A advogada e feminista Mariana Serrano comenta o quanto tais casos são categorizados como crimes. "Condutas praticadas contra a honra podem ser enquadradas como calúnia, injúria, difamação. O mesmo se dá com relação a ameaça. E o que temos visto ultrapassa tais delitos. Lesões corporais, inclusive de natureza grave, bem como homicídio já foram praticados desde o início da eleição. Racismo, LGBTfobia e misoginia são outras condutas praticadas por tais pessoas e que merecem punição".

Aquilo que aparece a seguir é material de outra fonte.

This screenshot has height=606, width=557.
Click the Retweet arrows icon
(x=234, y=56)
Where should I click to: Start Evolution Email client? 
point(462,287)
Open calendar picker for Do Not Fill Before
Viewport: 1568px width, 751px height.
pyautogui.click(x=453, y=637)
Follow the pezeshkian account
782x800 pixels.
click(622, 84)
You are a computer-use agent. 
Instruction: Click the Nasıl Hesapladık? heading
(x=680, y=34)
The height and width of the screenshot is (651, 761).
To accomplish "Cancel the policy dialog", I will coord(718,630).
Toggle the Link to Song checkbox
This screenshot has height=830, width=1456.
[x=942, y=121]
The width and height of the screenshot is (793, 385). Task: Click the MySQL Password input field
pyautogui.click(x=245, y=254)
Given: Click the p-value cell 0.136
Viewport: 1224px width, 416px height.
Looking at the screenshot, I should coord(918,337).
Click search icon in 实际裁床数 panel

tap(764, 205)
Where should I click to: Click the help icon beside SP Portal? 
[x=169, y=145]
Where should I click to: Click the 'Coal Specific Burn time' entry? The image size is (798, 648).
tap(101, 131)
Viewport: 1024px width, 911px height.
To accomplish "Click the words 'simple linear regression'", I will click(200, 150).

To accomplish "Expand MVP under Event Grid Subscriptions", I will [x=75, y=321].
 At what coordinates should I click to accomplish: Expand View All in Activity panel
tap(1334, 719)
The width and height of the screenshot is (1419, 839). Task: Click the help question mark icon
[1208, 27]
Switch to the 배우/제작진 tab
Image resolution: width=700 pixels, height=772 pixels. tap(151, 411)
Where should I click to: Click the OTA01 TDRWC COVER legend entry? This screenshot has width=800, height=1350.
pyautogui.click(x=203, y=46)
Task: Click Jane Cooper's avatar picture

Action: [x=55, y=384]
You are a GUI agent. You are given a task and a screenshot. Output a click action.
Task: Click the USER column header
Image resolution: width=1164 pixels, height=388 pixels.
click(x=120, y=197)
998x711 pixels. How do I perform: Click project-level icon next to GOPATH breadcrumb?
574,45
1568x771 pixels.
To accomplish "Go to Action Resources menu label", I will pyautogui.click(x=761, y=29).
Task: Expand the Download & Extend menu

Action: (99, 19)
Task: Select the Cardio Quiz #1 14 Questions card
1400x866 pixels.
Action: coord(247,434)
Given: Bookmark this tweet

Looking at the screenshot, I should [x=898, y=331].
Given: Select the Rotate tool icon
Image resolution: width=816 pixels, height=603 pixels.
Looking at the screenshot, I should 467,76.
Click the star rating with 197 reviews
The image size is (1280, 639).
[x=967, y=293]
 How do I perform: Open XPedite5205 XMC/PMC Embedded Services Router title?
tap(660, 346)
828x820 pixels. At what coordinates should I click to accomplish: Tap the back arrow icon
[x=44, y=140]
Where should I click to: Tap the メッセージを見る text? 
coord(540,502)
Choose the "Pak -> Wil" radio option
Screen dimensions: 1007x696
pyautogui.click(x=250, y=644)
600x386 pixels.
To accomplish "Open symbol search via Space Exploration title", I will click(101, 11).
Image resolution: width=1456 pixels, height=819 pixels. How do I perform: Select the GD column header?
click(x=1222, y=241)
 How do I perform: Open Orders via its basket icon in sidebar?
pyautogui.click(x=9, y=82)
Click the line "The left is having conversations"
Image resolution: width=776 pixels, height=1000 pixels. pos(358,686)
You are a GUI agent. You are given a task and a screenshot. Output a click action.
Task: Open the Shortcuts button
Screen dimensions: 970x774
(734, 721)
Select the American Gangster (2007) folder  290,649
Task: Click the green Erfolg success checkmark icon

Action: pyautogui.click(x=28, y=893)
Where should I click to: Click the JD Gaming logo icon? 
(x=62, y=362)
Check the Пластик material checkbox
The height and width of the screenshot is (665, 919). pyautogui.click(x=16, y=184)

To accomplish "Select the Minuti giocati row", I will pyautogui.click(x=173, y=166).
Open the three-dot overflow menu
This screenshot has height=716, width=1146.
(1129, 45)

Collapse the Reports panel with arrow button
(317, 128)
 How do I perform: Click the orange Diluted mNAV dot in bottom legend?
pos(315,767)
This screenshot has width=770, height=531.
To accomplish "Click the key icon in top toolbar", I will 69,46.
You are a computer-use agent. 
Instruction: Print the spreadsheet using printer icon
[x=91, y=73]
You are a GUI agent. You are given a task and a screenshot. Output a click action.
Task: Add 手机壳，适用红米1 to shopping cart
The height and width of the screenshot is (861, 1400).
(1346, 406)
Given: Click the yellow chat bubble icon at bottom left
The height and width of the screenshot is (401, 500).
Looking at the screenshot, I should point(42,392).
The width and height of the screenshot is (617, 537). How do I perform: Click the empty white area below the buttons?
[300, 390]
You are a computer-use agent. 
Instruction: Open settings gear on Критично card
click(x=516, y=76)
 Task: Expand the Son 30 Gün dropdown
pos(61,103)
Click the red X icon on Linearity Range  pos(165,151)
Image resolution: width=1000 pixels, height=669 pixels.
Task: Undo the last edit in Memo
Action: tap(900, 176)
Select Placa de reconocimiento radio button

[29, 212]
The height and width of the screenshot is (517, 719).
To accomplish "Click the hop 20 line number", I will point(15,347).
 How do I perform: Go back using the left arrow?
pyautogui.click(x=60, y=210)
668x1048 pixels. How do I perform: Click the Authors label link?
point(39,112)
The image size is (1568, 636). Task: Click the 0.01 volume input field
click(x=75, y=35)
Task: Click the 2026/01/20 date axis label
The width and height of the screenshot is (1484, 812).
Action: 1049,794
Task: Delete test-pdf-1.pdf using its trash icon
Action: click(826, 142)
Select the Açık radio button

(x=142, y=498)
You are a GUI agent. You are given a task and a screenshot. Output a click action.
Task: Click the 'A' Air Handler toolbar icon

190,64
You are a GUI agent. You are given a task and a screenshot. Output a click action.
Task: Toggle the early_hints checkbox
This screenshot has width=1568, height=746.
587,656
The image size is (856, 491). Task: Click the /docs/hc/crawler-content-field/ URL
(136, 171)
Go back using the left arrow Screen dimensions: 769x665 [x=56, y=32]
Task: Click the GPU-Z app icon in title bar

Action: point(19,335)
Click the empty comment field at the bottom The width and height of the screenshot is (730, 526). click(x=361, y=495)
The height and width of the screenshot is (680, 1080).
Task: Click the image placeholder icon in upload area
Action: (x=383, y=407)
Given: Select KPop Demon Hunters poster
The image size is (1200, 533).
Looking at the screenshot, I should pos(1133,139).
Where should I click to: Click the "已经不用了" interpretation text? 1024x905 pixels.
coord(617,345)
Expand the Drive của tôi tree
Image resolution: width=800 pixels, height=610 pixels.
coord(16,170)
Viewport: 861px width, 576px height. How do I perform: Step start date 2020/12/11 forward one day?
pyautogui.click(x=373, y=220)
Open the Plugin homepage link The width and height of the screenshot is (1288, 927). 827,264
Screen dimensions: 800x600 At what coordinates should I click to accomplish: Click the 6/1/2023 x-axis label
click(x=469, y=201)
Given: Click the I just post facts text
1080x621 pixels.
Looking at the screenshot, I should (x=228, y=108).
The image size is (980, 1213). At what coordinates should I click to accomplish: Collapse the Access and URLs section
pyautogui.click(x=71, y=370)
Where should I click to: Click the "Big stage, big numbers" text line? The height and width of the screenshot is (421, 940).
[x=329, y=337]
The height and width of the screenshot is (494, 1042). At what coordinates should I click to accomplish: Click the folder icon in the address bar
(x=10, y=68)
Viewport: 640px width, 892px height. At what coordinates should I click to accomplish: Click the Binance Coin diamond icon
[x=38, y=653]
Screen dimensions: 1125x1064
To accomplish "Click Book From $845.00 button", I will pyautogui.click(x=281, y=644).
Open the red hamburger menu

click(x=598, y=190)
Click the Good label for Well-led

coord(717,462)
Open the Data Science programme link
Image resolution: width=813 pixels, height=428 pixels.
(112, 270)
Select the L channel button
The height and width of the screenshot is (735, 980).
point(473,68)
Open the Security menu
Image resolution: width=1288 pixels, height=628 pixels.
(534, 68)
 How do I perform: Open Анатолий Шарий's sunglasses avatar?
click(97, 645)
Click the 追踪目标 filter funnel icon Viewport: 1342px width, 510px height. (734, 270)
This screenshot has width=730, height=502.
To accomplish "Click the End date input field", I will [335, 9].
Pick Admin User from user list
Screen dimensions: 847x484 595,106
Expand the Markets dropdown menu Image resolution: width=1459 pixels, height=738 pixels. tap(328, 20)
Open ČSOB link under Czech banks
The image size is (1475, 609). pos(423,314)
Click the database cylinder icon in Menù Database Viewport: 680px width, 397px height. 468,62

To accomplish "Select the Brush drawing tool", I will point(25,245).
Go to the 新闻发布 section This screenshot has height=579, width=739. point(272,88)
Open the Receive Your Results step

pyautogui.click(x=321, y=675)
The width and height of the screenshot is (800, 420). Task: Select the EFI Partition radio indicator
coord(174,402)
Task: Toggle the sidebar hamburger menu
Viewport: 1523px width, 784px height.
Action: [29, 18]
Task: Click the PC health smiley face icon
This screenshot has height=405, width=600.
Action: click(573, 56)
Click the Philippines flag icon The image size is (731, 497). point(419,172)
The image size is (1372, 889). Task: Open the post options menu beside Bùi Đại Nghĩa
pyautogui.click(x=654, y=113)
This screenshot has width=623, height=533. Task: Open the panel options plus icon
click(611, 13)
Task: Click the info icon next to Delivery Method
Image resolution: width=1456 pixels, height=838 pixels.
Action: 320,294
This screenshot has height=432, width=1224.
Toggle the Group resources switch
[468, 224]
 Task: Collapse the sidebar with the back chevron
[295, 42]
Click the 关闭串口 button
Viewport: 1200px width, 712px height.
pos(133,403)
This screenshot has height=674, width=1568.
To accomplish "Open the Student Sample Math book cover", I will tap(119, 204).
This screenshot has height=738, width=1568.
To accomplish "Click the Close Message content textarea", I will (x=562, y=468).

As pessoas revolucionárias são movidas por grandes sentimentos de paixão. Não estamos diante de momentos fáceis, mas também nossos direitos foram conquistados e não dados de graça. A história mostra que já resistimos antes. Não devemos nos intimidar, pois é isso que os fascistas querem: instaurar a política do medo. Temos que nos fortalecer e permanecer unidas, para que o medo passe rápido, ao olharmos nos olhos das pessoas ao nosso lado", desabafa Maira Bayod, membro da DeFEMde.

A jornalista e escritora Eliane Brum certa vez escreveu sobre a crise das palavras e realmente parece que estamos vivendo em um tempo que as palavras já não servem. Se ninguém as escutam, nada dizem. Os gritos estão sendo lançados há tempos. E ganham força. Ganham forma. Intimidações. Ameaças. Agressões. E, em alguns casos, morte. Se tiver estômago e alguns minutos, pode dar uma olhada no Mapa da Violência, e verá um compilado de relatos de casos de violência envolvendo eleitores no Brasil.

E então, foi difícil chegar até aqui? Conseguiu sentir alguma coisa? Agora volta até aquela imagem do espelho que você viu no início e tenta se responder. Quem é você desse percurso? Em tempos de medo e ódio, #EleSim e #EleNão, sigo me perguntando como nós ficaremos. O debate e reflexão são imprescindíveis. A democracia não pode morrer. Mas para lutar por ela, precisamos estar vivos e saudáveis. E a empatia talvez seja nosso combustível. Para finalizar, ou melhor, para seguirmos em frente, Julyanna Barbosa, Luisa Alencar, Paola Bettamio, David Mechiasu, Vinicius Bustani, e outros tantos: minha solidariedade.